My most recent motto:

   An average day,

   a starving death,

   Either way,

  their's nothing left.

 

 

     Right now I'm in a low spot in life. One of those places where you don't really care what happens or what you are doing. I am a college graduate. I will be working in a professional career in less than a year. I feel like I am my own enemy, and I am constantly fighting myself not to believe that. I have a therapist. That doesn't mean I'm psychotic or that I'm going to be like this for the rest of my life. It's 2001. I am at a point where I have to make a decision to live or die. I'm 22 years old. Invalidated in every aspect of my life besides therapy sessions. It's a raging cycle that my mind goes through to even consider my feelings. I am sad all the time...I can't sleep. Nightmares are worse than I ever would have imagined. My life is a two-sided play right now.

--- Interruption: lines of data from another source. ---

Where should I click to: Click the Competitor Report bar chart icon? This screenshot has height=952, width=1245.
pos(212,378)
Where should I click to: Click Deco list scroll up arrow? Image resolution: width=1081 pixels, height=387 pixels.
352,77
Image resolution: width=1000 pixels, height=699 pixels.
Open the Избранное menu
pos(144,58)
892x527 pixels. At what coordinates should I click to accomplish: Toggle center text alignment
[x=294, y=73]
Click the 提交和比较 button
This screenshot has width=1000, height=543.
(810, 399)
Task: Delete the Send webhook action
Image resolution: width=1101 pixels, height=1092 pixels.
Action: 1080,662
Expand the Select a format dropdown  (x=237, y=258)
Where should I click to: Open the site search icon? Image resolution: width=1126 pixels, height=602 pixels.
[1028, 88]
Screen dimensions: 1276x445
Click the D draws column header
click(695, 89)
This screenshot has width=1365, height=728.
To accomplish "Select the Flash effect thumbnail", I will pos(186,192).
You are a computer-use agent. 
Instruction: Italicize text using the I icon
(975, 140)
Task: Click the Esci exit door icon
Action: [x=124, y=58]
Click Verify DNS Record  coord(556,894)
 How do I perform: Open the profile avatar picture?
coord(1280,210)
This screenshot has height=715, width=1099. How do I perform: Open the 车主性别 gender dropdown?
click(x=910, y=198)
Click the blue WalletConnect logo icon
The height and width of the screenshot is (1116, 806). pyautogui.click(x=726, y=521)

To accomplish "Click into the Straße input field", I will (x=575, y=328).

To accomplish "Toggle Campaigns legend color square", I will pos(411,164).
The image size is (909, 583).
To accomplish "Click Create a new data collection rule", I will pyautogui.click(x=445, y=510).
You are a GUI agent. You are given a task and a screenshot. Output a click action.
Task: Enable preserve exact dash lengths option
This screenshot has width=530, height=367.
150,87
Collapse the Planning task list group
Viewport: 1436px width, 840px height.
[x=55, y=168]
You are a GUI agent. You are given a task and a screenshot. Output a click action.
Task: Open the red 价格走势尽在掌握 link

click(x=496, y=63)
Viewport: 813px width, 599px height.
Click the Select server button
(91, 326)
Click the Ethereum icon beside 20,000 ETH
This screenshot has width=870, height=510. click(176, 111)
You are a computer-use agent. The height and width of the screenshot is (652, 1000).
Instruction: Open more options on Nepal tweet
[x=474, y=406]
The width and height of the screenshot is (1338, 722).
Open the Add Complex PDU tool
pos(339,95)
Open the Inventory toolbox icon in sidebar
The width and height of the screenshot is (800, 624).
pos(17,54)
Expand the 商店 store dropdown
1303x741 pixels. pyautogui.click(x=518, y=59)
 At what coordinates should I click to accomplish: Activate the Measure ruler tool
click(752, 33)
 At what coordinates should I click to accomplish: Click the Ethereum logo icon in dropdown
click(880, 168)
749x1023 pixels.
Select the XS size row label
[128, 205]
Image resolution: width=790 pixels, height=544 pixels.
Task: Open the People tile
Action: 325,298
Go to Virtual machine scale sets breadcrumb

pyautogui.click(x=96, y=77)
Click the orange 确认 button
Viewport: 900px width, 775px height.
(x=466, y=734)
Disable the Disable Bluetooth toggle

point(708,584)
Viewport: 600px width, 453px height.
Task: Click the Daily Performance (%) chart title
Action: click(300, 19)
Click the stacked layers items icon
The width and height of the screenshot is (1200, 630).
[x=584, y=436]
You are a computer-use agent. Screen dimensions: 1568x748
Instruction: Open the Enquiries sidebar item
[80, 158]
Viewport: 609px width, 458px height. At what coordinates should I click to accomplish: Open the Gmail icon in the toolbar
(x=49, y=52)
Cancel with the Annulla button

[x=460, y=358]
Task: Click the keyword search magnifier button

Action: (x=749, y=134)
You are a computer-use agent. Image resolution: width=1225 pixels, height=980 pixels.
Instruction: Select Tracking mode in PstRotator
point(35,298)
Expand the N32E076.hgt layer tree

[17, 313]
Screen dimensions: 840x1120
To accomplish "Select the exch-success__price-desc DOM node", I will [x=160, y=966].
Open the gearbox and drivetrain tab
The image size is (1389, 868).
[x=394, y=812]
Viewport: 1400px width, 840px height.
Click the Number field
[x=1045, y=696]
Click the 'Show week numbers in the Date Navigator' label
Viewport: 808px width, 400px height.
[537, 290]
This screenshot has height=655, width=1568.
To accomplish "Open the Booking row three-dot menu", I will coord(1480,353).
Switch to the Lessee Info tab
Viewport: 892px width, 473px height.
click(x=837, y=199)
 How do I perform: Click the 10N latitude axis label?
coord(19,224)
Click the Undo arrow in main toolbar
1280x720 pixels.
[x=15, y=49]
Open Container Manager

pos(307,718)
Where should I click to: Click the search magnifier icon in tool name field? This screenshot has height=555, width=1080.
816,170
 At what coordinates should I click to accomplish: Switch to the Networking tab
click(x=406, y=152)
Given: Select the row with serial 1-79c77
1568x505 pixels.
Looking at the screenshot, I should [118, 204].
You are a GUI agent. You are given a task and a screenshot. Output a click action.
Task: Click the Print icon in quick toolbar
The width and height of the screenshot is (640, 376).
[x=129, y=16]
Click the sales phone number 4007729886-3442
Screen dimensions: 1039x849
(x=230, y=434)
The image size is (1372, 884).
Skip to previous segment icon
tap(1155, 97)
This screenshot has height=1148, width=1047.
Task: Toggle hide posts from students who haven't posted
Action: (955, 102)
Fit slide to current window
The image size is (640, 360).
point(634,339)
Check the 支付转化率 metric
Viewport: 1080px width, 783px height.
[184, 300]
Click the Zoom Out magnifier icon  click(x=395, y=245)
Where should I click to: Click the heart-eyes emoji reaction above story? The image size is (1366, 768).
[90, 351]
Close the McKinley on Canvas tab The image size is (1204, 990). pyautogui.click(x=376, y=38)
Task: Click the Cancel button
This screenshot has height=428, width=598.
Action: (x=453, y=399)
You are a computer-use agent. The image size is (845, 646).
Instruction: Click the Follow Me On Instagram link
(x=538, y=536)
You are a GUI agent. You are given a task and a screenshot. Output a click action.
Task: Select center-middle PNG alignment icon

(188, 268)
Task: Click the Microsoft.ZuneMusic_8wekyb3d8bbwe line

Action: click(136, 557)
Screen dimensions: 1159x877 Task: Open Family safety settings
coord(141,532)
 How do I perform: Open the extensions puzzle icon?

I have to get things done to prove that I can, but when I am done, I might choose to prove that I don't have to. I have to be in control or I feel unsafe and vulnerable. I feel insecure and inadequate. I feel like dying.

 

    

This is guilt. It's Hell. Sadness, confusion, anger, lack of control, hopeless and bloody. It's like sleeping on cold tile with no socks and no ceiling. It's letting people know me for all of my strengths and weaknesses, but trusting that they'll still like me...and they never do. I am guilty of setting my life on fire.
I am guilty of being dead before my death.